TASK OBJECTIVE | Return the lines of the material starting at the line that contains "Task: Move thumbnail" and ending at the line that contains "Click the reload", including both of those lines and changing nothing.
== == ==
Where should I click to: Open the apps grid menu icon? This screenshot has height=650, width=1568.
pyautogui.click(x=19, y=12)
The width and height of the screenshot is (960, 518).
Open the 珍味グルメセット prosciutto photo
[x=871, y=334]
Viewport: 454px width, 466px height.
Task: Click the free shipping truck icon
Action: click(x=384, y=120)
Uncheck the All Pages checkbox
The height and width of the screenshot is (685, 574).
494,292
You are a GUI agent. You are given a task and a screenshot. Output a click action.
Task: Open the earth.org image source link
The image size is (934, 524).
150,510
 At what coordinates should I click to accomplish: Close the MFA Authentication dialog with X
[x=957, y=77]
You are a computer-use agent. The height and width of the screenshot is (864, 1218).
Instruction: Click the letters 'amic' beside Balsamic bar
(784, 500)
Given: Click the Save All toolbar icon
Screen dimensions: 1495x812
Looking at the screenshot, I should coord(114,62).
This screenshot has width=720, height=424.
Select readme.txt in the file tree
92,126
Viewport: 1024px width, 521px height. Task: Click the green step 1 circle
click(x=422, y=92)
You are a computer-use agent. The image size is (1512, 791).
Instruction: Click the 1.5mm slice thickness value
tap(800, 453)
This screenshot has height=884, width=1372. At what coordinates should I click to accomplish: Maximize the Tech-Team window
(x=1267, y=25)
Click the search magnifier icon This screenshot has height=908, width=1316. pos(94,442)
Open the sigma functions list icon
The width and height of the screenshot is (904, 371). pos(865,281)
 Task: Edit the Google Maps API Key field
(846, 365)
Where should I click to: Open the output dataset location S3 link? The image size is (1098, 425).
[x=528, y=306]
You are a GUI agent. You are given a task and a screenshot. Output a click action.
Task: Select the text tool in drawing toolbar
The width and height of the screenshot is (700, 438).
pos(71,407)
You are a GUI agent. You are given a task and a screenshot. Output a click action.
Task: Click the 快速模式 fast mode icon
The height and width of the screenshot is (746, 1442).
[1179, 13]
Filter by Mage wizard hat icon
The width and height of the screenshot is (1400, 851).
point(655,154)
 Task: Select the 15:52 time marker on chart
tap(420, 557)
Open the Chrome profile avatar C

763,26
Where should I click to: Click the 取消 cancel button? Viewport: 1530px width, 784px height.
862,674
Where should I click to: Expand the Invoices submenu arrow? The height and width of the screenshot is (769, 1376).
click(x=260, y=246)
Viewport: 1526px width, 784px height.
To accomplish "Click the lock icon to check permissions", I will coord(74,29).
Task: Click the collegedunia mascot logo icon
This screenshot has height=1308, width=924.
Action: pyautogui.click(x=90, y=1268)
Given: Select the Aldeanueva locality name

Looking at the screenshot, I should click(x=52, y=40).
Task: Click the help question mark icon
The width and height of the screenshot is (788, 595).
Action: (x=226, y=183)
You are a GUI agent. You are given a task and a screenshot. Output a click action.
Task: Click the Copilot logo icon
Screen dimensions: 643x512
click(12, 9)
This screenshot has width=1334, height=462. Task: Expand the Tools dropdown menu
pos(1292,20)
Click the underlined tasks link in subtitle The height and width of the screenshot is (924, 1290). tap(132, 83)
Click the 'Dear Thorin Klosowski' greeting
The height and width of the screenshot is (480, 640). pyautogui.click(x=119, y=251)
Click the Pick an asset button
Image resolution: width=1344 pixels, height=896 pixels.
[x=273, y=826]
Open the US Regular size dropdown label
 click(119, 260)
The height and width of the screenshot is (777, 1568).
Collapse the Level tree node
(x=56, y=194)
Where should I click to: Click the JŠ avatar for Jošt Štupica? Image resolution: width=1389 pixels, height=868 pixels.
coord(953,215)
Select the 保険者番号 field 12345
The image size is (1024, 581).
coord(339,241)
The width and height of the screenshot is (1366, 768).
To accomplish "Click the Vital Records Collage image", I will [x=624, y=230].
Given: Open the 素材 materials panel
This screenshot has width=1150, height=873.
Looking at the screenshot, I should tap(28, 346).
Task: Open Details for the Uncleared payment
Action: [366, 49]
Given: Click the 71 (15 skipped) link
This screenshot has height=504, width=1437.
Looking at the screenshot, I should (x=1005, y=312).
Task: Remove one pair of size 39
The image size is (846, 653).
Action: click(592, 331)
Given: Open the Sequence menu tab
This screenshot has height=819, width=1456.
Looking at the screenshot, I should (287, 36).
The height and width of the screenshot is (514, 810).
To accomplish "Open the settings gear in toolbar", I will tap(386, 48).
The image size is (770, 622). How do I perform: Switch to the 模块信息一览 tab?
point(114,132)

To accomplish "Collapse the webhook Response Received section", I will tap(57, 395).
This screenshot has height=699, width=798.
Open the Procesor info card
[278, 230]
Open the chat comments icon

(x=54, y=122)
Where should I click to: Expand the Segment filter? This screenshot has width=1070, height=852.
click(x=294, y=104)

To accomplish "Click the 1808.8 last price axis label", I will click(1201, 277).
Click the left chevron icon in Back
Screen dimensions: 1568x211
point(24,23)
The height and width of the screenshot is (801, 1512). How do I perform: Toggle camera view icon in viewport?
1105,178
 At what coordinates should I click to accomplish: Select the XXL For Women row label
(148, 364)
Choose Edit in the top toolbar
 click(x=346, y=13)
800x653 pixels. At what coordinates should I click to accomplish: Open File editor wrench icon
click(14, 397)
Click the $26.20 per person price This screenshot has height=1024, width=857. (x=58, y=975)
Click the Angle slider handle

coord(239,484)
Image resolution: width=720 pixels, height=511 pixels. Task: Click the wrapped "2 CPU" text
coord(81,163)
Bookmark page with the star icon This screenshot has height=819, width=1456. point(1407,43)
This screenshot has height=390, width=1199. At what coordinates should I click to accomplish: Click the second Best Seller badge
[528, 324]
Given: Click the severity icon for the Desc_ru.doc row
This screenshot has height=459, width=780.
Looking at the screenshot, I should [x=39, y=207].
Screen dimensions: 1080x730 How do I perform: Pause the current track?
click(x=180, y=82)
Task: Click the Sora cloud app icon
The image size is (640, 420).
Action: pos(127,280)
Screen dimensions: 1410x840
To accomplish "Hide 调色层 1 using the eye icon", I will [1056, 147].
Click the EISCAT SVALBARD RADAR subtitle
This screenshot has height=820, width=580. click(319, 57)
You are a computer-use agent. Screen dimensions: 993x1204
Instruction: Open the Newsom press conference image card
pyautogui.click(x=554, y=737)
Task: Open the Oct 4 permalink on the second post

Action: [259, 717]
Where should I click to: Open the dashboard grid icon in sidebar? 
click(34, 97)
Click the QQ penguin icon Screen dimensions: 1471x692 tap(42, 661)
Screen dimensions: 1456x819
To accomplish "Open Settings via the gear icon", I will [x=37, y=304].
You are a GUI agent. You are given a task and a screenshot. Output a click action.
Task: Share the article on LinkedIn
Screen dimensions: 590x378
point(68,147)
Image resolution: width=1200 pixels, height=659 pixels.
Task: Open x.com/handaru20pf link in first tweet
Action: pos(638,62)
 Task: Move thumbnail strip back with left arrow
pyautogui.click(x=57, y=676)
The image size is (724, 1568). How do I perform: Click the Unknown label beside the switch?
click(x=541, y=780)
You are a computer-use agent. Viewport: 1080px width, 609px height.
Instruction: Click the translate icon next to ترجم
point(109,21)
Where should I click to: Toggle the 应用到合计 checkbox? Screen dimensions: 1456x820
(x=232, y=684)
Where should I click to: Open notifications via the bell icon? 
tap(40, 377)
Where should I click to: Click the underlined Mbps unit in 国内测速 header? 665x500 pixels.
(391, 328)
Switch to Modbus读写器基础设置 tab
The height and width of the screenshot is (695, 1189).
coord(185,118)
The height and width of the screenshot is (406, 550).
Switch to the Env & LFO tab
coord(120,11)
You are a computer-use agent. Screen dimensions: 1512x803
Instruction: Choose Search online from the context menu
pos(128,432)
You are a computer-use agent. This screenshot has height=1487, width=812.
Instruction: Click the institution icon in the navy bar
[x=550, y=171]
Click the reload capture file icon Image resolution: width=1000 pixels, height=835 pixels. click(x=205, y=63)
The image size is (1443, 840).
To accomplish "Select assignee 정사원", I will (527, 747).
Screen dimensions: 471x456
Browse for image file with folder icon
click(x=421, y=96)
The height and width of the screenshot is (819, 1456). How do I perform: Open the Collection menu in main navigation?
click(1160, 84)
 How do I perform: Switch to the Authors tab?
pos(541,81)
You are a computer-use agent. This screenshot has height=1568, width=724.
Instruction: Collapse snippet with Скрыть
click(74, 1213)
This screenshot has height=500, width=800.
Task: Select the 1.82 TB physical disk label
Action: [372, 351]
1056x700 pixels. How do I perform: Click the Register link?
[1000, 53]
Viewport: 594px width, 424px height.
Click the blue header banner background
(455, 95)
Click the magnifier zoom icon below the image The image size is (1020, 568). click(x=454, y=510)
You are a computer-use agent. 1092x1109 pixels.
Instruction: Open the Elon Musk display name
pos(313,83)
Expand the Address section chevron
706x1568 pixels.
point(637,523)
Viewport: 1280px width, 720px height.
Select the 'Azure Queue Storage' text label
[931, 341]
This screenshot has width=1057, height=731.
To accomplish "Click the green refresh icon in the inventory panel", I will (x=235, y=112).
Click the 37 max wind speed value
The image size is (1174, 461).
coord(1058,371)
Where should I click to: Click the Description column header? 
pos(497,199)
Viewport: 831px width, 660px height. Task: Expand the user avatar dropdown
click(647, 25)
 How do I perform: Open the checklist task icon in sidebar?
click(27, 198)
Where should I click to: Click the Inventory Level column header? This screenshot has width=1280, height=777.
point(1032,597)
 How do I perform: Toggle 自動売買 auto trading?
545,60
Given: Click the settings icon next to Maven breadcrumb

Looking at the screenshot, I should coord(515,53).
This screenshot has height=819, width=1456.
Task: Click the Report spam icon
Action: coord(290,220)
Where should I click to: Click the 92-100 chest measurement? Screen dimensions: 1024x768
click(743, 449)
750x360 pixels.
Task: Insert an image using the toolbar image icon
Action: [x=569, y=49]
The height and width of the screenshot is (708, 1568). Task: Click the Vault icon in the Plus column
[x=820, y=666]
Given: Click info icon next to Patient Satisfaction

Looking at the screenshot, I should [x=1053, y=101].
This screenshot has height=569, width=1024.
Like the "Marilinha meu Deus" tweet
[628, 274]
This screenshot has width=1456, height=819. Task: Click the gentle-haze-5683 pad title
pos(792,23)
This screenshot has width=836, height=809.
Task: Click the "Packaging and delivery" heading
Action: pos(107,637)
== == ==
EXPECTED OUTPUT |
 Task: Move thumbnail strip back with left arrow
pyautogui.click(x=57, y=676)
The image size is (724, 1568). How do I perform: Click the Unknown label beside the switch?
click(x=541, y=780)
You are a computer-use agent. Viewport: 1080px width, 609px height.
Instruction: Click the translate icon next to ترجم
point(109,21)
Where should I click to: Toggle the 应用到合计 checkbox? Screen dimensions: 1456x820
(x=232, y=684)
Where should I click to: Open notifications via the bell icon? 
tap(40, 377)
Where should I click to: Click the underlined Mbps unit in 国内测速 header? 665x500 pixels.
(391, 328)
Switch to Modbus读写器基础设置 tab
The height and width of the screenshot is (695, 1189).
coord(185,118)
The height and width of the screenshot is (406, 550).
Switch to the Env & LFO tab
coord(120,11)
You are a computer-use agent. Screen dimensions: 1512x803
Instruction: Choose Search online from the context menu
pos(128,432)
You are a computer-use agent. This screenshot has height=1487, width=812.
Instruction: Click the institution icon in the navy bar
[x=550, y=171]
Click the reload capture file icon Image resolution: width=1000 pixels, height=835 pixels. click(x=205, y=63)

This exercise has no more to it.